5 consigli per ridurre i consumi energetici in casa (e risparmiare)

Risparmiare in bolletta e non inquinare l'ambiente non è così semplice come sembra: ecco alcuni consigli utili

Si sa: le nostre abitazioni sono il primo luogo di spreco energetico, tra cattive abitudini e azioni che inconsapevolmente compiamo, andando a gravare sull’ambiente.

Tuttavia non è mai troppo tardi per prendere coscienza dei comportamenti sbagliati e limitarli in modo da far bene all’ambiente e risparmiare in bolletta. Grazie anche alla direttiva europea 244, entrata in vigore il primo settembre, l’Italia può utilizzare solamente lampadine LED, a basso consumo energetico, mandando definitivamente in pensione le lampade alogene. Può sembrare un piccolo passo, ma la novità porterà a ridurre i consumi delle famiglie di circa 115 euro in meno all’anno.

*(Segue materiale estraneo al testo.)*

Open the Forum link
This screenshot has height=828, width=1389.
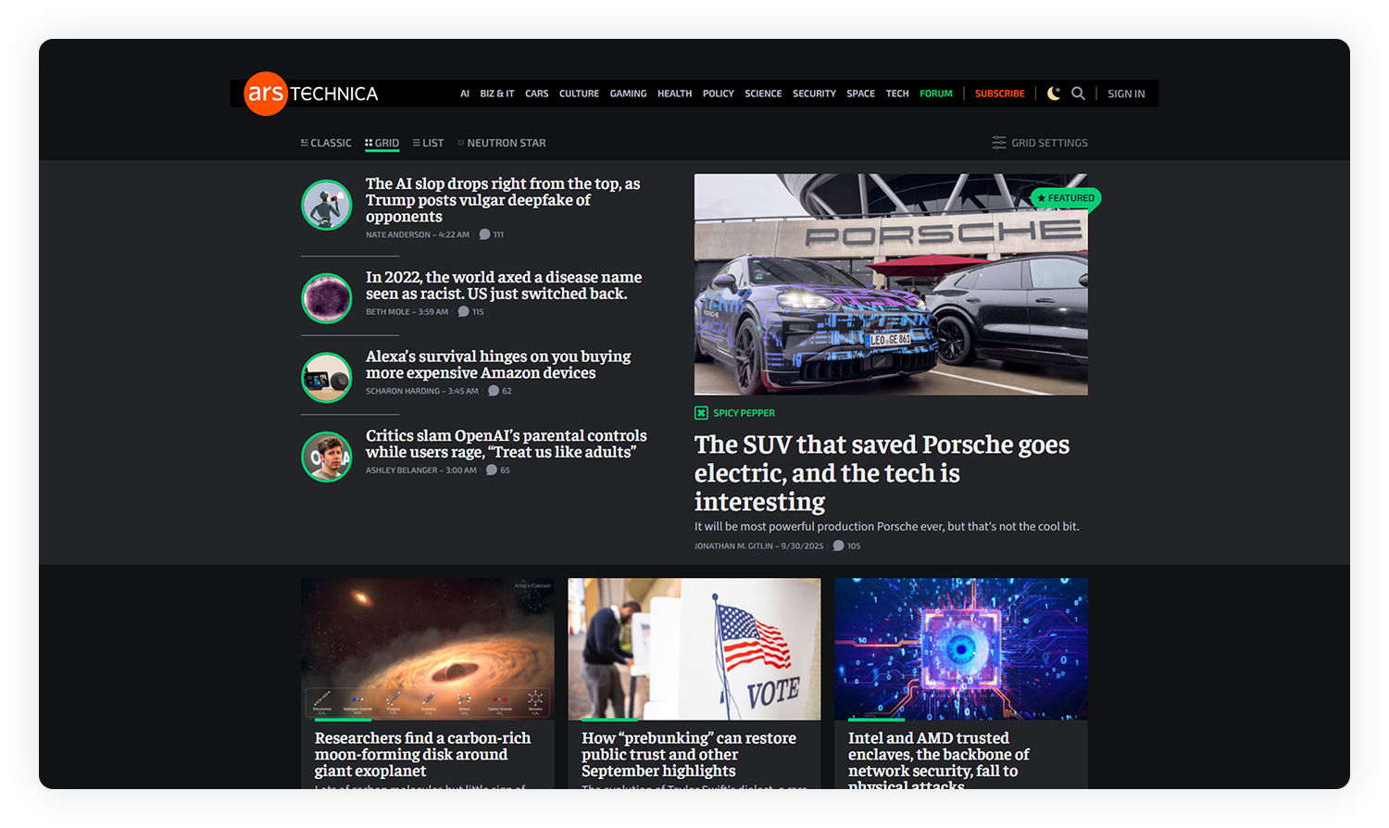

Tuttavia per diminuire sprechi e spese domestiche si può agire su più fronti, come ricorda anche NED, il primo smart meter Made in Italy, creato dalla startup Midori. NED è in grado di calcolare i consumi energetici dei dispositivi presenti in casa e dare consigli per ottimizzarne l’utilizzo.

Capita ad esempio che nel periodo estivo i consumi del frigorifero aumentino anche del 50%, come ha misurato lo smart meter NED. Questo capita perché lavora sulla differenza di temperatura interna del frigorifero e quella di casa. La temperatura consigliata si pone tra 1 e 4 gradi C e per ogni grado al di sotto di queste temperature il consumo sale del 5%. L’elettrodomestico del freddo deve quindi essere posizionato lontano dal forno, da fonti di calore ed essere periodicamente sbrinato.

NED viene anche in aiuto per quanto riguarda lavatrice e lavastoviglie: è bene infatti utilizzarle quando si trovano a pieno carico e con lavaggi a basse temperature, preferendo la modalità “eco” e basse temperature. Se poi si escludono il prelavaggio in lavatrice e l’asciugatura in lavastoviglie, è possibile risparmiare fino al 15% di energia, mentre grazie alla pulizia regolare di filtri e all’uso di decalcificanti è possibile risparmiare il 30%.

Secondo i test made in Midori, basta tenere acceso il condizionatore in casa per 50 minuti fa per registrare un aumento medio del 10% sul consumo totale dell’abitazione. Ci sono poi casi in cui i condizionatori d’aria vengono tenuti accesi anche per 7 ore in un giorno, consumando 7 kWh, quando un’intera giornata di una famiglia media. Non meno importante è ricordarsi di staccare la spina o spegnere l’interruttore del quadro elettrico nei mesi in cui il condizionatore non viene utilizzato: mantenerlo in stand-by porta ad una spesa di oltre 60 euro.

Come per il condizionatore, la regola del non lasciare in stand-by va applicata a tutti gli apparecchi elettrici in genere. Si stima che solo negli USA i dispositivi lasciati in stand-by consumino elettricità per circa 19 miliardi di dollari ogni anno, portando ad un rilascio in atmosfera di 44 milioni di tonnellate di anidride carbonica. Così come il televisore, lasciato in stand-by, può consumare quasi il 40% dell’energia necessaria al suo funzionamento.

Quel che sembra essere davvero importante è far rientrare nelle nostre abitudini il controllo dei consumi della propria abitazione. Monitorare i consumi elettrici significa riuscire a risparmiare, facendo bene anche all’ambiente: farlo può sembrare difficile, ma grazie ad uno strumento come NED, che si collega facilmente al quadro elettrico di casa, è possibile quantificare i kWh consumati dagli elettrodomestici e risparmiare sulla bolletta fino al 20% ogni anno.